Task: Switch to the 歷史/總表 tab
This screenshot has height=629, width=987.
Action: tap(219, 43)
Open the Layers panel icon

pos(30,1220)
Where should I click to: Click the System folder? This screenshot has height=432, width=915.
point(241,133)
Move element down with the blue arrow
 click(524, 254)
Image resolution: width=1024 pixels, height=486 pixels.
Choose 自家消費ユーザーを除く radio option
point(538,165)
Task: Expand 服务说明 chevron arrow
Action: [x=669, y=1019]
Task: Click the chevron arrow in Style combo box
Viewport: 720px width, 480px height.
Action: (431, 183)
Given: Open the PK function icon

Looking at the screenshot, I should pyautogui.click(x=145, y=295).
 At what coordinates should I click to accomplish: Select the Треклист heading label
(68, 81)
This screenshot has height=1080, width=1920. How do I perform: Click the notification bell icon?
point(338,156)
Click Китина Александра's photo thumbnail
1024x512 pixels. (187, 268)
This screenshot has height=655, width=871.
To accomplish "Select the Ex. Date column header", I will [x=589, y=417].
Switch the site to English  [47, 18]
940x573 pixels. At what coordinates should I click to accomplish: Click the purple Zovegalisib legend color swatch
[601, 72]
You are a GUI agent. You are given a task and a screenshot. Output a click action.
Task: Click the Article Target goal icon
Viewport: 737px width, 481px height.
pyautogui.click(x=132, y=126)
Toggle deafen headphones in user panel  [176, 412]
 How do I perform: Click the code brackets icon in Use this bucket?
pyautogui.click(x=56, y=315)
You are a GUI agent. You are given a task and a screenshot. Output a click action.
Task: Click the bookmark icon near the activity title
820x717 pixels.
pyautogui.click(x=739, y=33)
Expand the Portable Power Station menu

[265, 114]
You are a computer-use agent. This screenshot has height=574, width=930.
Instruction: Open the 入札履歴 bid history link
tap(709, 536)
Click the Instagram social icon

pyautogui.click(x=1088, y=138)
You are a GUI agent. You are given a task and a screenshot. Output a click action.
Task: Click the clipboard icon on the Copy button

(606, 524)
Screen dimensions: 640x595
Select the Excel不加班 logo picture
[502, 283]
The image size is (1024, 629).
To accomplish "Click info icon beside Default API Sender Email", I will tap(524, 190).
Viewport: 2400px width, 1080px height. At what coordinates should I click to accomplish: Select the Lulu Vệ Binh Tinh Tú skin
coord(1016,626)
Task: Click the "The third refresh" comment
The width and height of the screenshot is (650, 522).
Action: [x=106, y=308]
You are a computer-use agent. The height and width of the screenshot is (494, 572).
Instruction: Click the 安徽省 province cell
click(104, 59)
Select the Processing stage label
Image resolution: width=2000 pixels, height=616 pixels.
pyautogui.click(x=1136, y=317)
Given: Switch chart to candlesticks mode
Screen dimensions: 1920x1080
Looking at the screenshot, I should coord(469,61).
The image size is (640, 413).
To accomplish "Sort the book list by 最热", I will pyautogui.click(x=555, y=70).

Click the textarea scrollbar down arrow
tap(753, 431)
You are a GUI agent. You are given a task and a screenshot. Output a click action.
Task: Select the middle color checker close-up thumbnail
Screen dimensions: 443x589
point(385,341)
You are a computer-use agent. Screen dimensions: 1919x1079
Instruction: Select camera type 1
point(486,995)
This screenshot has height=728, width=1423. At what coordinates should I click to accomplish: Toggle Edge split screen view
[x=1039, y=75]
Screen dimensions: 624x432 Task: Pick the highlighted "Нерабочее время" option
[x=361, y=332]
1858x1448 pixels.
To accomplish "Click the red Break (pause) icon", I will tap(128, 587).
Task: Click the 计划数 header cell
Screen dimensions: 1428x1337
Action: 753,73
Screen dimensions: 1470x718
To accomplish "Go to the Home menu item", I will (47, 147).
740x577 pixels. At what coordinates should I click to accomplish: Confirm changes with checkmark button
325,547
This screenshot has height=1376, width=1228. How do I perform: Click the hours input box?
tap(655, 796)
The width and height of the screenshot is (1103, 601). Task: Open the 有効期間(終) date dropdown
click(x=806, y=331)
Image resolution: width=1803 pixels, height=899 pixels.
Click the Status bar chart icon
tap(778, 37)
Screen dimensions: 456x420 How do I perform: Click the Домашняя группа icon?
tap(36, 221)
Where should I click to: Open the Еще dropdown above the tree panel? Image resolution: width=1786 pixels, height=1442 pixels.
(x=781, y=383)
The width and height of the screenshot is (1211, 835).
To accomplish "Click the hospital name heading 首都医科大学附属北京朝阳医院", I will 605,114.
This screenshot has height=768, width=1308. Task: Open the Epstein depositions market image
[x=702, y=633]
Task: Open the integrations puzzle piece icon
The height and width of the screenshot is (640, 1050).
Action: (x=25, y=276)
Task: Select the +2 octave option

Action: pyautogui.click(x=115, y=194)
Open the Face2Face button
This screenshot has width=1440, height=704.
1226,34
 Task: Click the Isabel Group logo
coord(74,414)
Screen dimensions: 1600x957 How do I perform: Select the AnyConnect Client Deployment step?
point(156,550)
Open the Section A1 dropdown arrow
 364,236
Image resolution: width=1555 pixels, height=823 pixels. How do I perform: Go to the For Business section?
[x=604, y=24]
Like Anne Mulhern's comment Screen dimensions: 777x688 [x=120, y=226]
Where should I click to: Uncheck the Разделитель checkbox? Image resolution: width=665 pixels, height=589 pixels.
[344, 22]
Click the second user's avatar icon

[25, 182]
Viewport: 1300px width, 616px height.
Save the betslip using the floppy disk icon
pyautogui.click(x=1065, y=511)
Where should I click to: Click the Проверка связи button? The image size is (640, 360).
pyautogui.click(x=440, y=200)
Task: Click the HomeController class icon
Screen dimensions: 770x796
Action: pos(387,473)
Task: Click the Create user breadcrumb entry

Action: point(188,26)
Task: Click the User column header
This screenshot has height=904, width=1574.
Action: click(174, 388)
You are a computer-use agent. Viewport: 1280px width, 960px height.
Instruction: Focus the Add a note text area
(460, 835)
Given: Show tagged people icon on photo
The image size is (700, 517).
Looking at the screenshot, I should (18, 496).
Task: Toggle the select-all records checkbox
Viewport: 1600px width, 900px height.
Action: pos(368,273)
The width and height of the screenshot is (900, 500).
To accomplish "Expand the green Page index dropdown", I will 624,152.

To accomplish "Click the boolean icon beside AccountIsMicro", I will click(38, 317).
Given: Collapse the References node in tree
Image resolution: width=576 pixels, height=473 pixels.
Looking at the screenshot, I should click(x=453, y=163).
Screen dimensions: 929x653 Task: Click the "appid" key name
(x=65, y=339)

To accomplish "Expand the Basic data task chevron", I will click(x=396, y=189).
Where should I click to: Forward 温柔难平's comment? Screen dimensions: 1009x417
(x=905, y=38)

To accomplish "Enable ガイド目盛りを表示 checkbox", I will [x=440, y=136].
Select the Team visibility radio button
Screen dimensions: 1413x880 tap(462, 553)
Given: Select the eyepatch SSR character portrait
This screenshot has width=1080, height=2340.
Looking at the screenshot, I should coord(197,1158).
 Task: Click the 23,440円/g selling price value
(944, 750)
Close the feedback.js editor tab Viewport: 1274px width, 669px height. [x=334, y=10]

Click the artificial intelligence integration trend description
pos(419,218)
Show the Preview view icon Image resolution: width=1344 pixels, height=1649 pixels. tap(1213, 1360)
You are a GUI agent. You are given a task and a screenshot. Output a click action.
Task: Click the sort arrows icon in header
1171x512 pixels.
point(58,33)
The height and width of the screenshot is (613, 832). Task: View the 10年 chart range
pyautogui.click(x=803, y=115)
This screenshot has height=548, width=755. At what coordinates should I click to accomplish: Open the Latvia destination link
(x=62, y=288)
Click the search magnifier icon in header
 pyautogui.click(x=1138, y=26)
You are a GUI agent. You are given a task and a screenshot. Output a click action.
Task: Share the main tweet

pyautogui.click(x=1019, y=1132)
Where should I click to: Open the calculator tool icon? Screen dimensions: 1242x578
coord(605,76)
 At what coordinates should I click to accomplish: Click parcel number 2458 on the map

═══

THE TASK
In the entries above, identify every line with the string "beside".

RESULT OF THE EXERCISE
To accomplish "Click info icon beside Default API Sender Email", I will tap(524, 190).
To accomplish "Click the boolean icon beside AccountIsMicro", I will click(38, 317).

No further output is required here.